Safety Regarding a number of detection methods, application of gel electrophoresis systems has emerged as a routine approach with enough potential to observe related amplicons. Just the same, such visual methods not only involve some expensive instruments but also during a period of time, exposure to the UV ray (because it is harmful to the eyes, even watching for a short period would irritate eyes and cause symptoms similar to conjunctivitis) as well as ethidium bromide could accompany a number of serious negative effects on researchers who use these methods [17,25,30,33,36]. More surprisingly, in IC-RTLAMP and other LAMP variants, amplified products can be easily visualized by means of different in-tube colour indicators with no essential requirement of additional staining systems; thus, toxic staining materials would be significantly avoided.

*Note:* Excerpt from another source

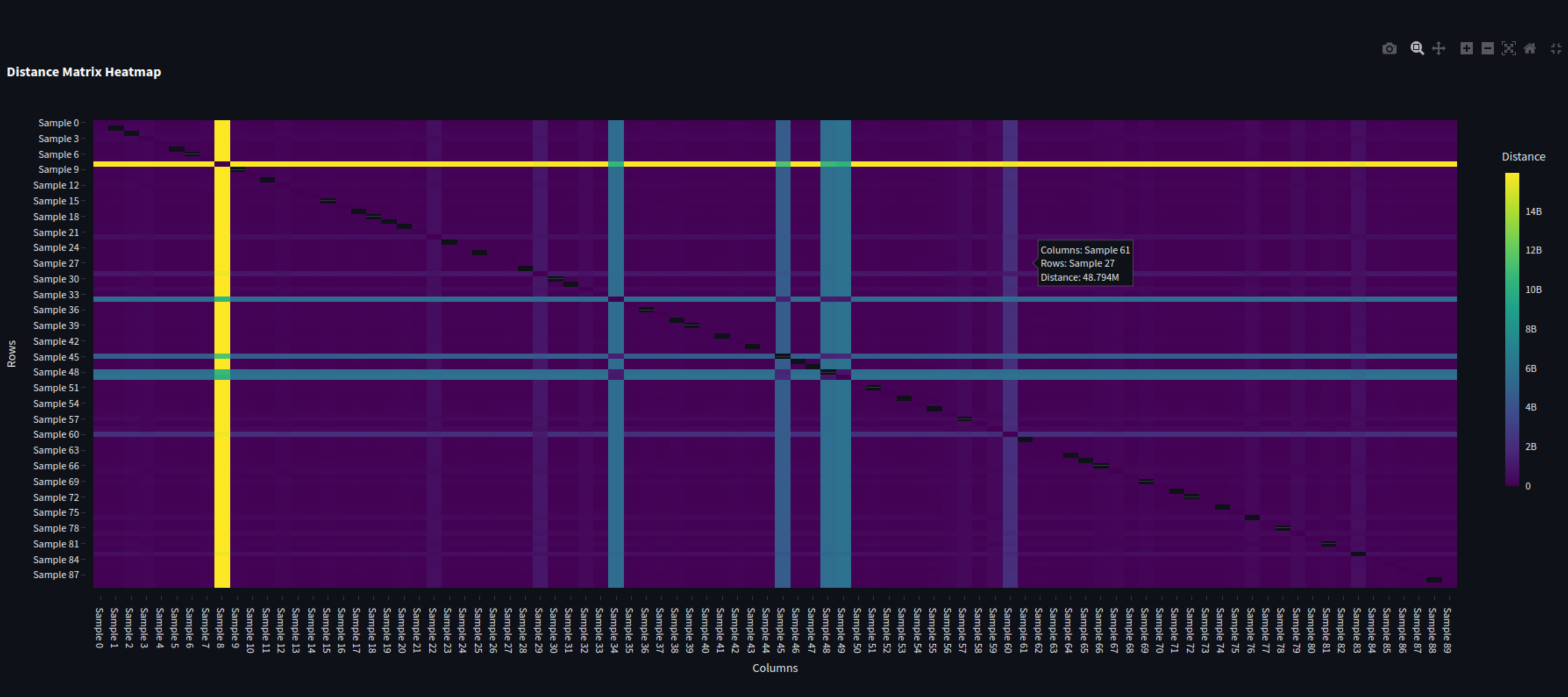Click the Distance Matrix Heatmap title
This screenshot has width=1568, height=697.
click(84, 72)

Simplicity, Cost and User Friendly Equipped labs with some molecular instruments as well as trained personnel are prerequisites to perform DAS-ELISA and IC-RT-PCR assays, all of which are undoubtedly costly. On the contrary, colorimetric IC-RT-LAMP can be easily accomplished just in a water bath or temperature block with no need of thermocyler and gel electrophoresis as the same results were recorded by Almasi et al. [17], Almasi et al. [18], Almasi et al. [25], Ahmadi et al. [33]. Likewise, exclusive of the primer designing process which is somehow complicated and sensitive, other phases are simply applicable. It is noticeable that in all RT-based methods, RNA extraction is an unavoidable step, needing different protocol(s) followed by optimization (mostly is a time-consuming process) to acquire purified RNA stock [12,37], whereas IC-RT-PCR and IC-RT-LAMP can be easily performed with no attempt for RNA isolation. The ICRT- LAMP method would lastly simplify the detection procedure and would result in saving of significant time which is needed for separation of the amplified products on the gel. On the other hand, the presence of LAMP and RT-LAMP-positive amplicons proved to be confirmed by adding a number of fluorescent or metal dyes to the reaction tubes, allowing observation with the naked eye [18,30,33]. In the current study, therefore, IC-RT-LAMP- amplified products were confirmed by adding all aforementioned visual systems (see “Materials and Methods” section), either prior to or after the reaction along with forming diverse color patterns depending upon the chemical characteristics of the applied chemical substances as dye.

In summary, a novel colorimetric IC-RT-LAMP assay for rapid and easy detection of PVY was developed here, its potential compared with DAS-ELISA RT-PCR, RT-LAMP and IC-RT-PCR assays. The method, on the whole, had the following advantages over the two mentioned procedures and also the methods including RT-LAMP and RT-PCR: (1) fascinatingly, no need of RNA extraction (2), no requirement of expensive and sophisticated tools for amplification and detection; (3) no post-amplification treatment of the amplicons; and (4) a flexible and easy detection approach, that is visually detected by naked eyes using diverse visual dyes. On the other hand, among different visual systems HNB, SYBR Green I and GeneFinder™ were proved to be more powerful. As the last point of view, the current diagnostic approach can be suitable not only for laboratory research but also regarding field diagnoses of many infectious diseases worldwide.